How To Spot An Unsuitable Financial Product
There is always a point where we need to acquire some financial products, be it for ourselves or for our family members. Often shrouded behind jargon and complex terms and conditions, it is no wonder the Financial Industry Disputes Resolution Centre Ltd (Fidrec) saw an 18.7% increase in the number of complaints filed against banks and financial institutions in 2015.
Most of the complaints were focused on pricing issues, disputes on liability and claim amount, as well as on investment returns. Although part of the problem may be due to misrepresentation and inappropriate advice, consumers themselves may also want to take up some of the responsibility for buying the wrong financial products. If you’ve often faced anxieties and felt uncertain about buying these products, here are 5 signs that you could have bought something unsuitable:
Your friend recommended the product
We all known one or few relatives, friends or friend of friends who is a financial advisor. Because of our fear of buying something we don’t know about, we often turn to a familiar face for advice since we may trust them more than a stranger. However, this may not be the best strategy when it comes to buying a long-term financial product.
Firstly, these products, such as insurance or investment products are not one-size-fits-all. It depends on your risk tolerance, the amount of capital you can put up, as well as your life stage. Thus, what works for your friend may not be right for you.
You didn’t include fees as part of the overall cost
When it comes to calculating investment returns, a big part of the cost comes from extra fees and charges. This can be the cost of trading, administrative fees or even performance fees. They may look like a very minuscule part of the overall cost, but they can easily eat into any profits you’ve earned. There’s also a tendency for financial institutions to include the fees as part of your payment for the product so that they become hidden. Ensure that you ask for the break-down of all fees so that you know exactly what you are paying for.

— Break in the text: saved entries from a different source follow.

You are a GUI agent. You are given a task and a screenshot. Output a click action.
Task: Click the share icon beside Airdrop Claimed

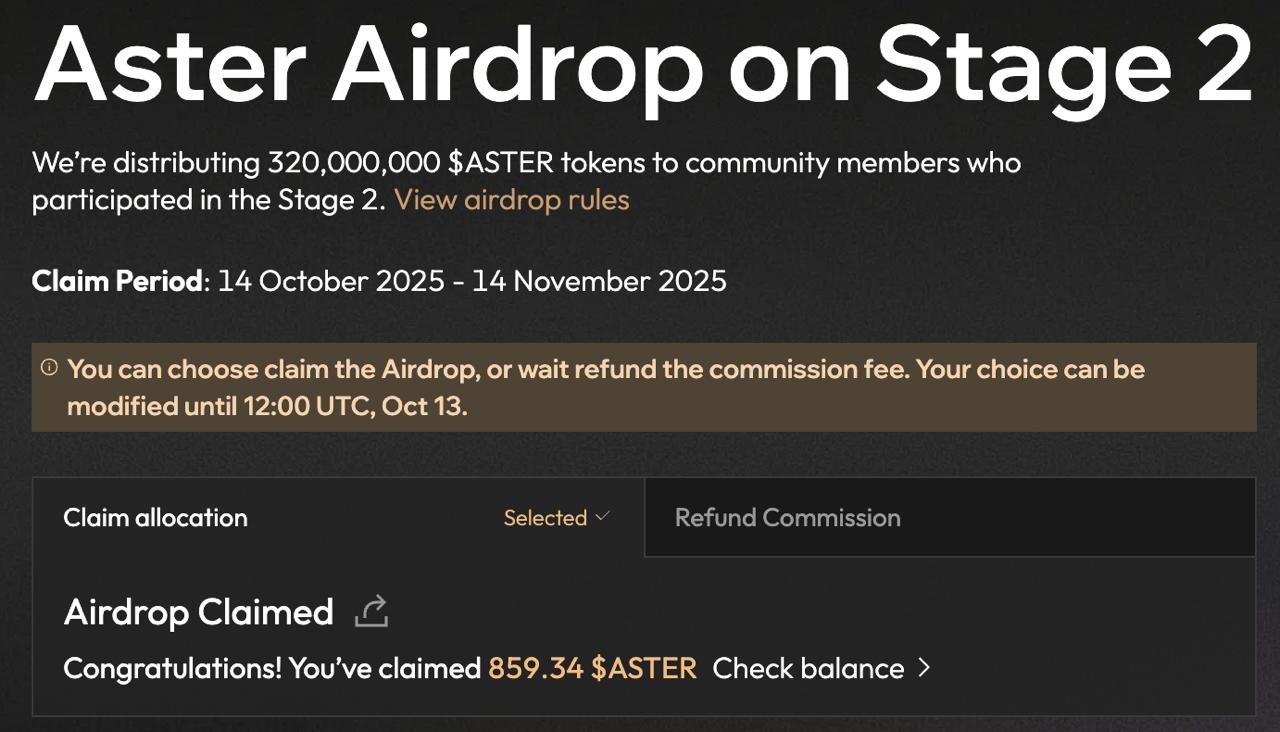click(x=371, y=611)
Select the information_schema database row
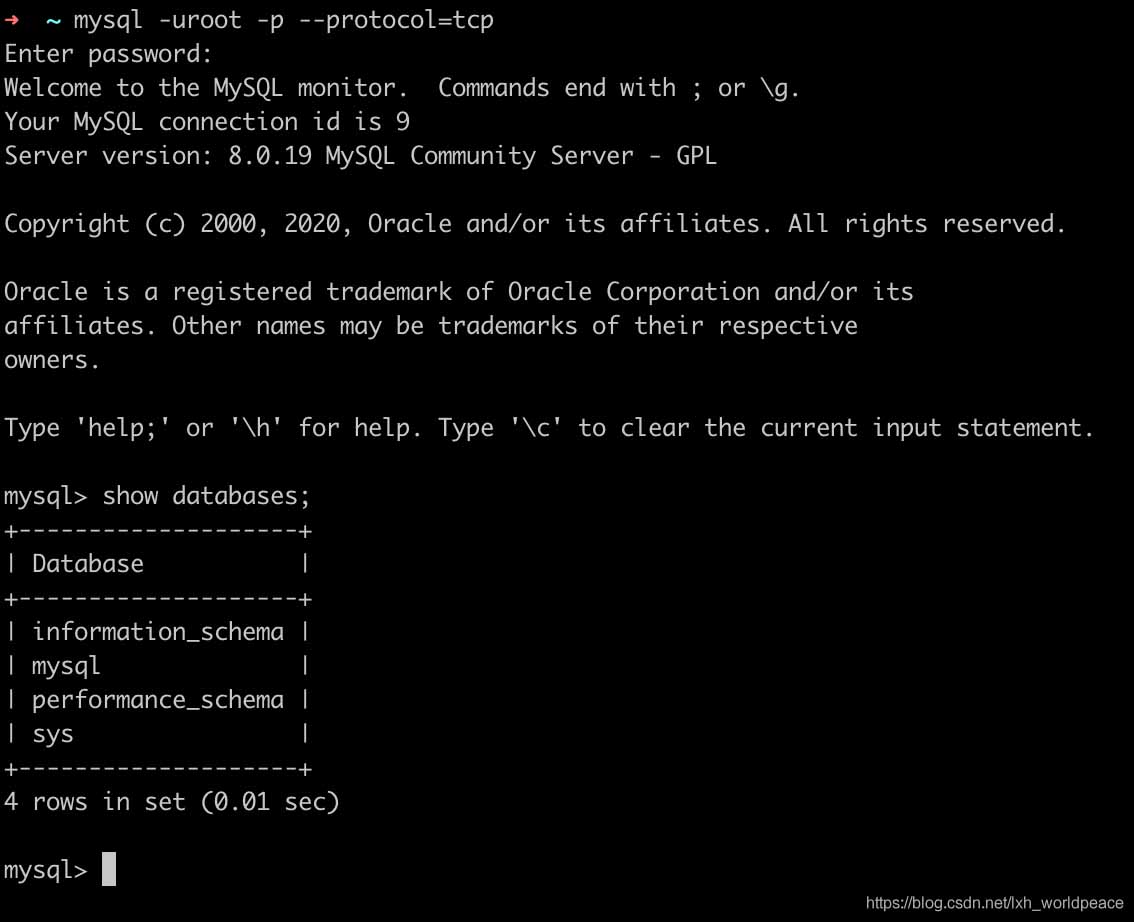Image resolution: width=1134 pixels, height=922 pixels. [158, 632]
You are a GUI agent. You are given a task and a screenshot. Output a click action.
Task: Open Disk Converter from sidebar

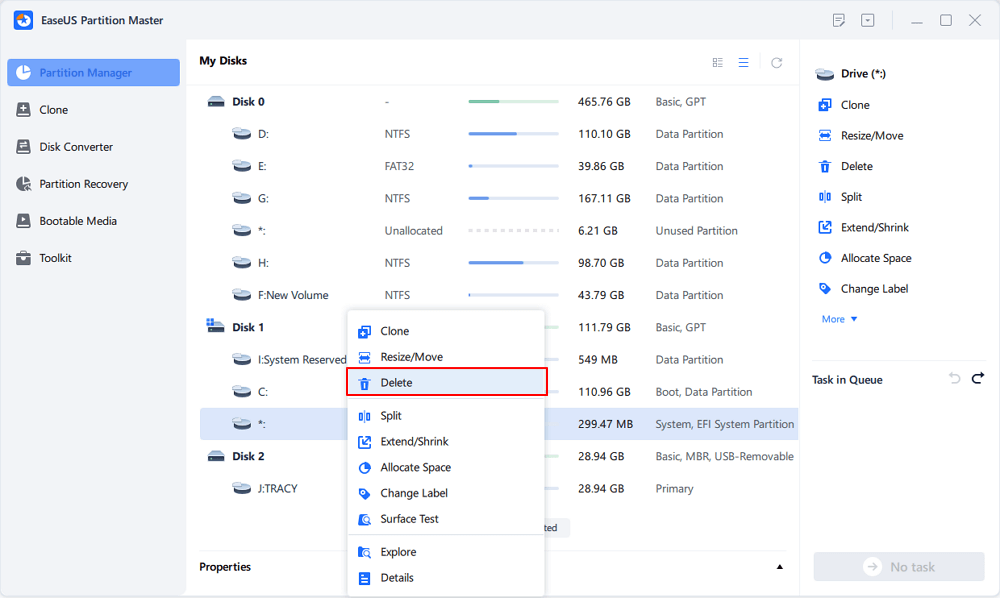click(x=75, y=147)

You forgot the fine prints
Dealing with complex financial products can put us off, especially when it comes to reading policy documents and whatever fine prints that accompany the product. However, missing out on the fine print can cost you a fortune. Ever heard of cases where consumers spend thousands of dollars servicing their insurance policies for years and not being able to claim a single cent when accidents happen? That’s what we are talking about. If you want to ensure you do not fall into these situations, always read the fine print, or at least, ensure that you understand the main circumstances where you will be paid, with regards to both claims and returns.
Since most financial product sales personnel have a vested interest in selling you a product, it is also important that you get yourself educated about the product you are buying, the variations available in the market and the key pit holes.
You didn’t do any research at all
Since financial products are fairly complicated, it makes sense to do some research before fully trusting your advisor and buying whatever they recommend. There is a huge amount of information online and you can easily read up on the financial products you are interested in. Most importantly, remember to make comparisons between the products provided by different banks and financial institution. This doesn’t only give you an insight to the products available, you can also compare across the price point, as well as the customer service provided.